> **Requirement**
Nothing but the lines from the one containing "1000x434 pixels." to the end of the data should be returned, each exactly as written.

(Extracted data entries)
%%
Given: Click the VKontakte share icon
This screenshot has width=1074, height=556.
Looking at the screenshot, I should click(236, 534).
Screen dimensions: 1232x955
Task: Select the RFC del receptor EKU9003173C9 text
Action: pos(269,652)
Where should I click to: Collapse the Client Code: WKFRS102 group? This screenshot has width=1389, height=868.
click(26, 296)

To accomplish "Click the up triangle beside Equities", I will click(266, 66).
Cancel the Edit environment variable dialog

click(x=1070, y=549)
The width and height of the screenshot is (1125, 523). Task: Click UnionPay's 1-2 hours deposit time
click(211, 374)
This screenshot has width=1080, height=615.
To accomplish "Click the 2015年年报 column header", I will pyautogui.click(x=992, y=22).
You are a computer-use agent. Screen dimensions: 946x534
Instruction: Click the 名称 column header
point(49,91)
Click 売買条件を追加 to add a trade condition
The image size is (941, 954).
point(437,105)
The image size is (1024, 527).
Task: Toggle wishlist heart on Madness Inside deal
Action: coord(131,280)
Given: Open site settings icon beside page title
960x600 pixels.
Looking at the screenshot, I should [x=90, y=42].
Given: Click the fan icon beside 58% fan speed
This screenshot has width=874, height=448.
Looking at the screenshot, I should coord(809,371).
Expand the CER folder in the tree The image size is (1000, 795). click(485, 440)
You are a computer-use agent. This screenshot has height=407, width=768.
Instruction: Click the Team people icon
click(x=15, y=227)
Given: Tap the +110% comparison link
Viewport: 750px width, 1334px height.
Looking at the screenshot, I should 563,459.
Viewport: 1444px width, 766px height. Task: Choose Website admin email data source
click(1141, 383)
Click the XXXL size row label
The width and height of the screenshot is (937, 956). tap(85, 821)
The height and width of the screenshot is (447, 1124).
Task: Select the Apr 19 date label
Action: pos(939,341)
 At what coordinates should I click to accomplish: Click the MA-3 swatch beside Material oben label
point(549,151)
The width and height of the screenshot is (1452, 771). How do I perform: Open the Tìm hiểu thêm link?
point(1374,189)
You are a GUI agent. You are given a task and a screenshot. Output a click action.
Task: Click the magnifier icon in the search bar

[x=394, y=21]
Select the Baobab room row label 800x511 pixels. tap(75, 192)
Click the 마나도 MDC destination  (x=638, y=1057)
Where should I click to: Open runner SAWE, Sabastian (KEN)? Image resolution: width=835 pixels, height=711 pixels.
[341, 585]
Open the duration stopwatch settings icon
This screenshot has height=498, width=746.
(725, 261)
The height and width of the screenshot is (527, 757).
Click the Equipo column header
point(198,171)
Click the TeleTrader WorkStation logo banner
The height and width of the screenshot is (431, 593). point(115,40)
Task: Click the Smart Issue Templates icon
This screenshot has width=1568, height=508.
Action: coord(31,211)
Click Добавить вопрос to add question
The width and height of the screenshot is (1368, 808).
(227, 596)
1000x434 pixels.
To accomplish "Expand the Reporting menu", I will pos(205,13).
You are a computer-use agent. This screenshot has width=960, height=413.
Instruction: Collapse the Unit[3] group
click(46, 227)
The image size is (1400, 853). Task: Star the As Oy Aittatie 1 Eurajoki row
%%
> **Exercise result**
1000x434 pixels.
To accomplish "Expand the Reporting menu", I will pos(205,13).
You are a computer-use agent. This screenshot has width=960, height=413.
Instruction: Collapse the Unit[3] group
click(46, 227)
The image size is (1400, 853). Task: Star the As Oy Aittatie 1 Eurajoki row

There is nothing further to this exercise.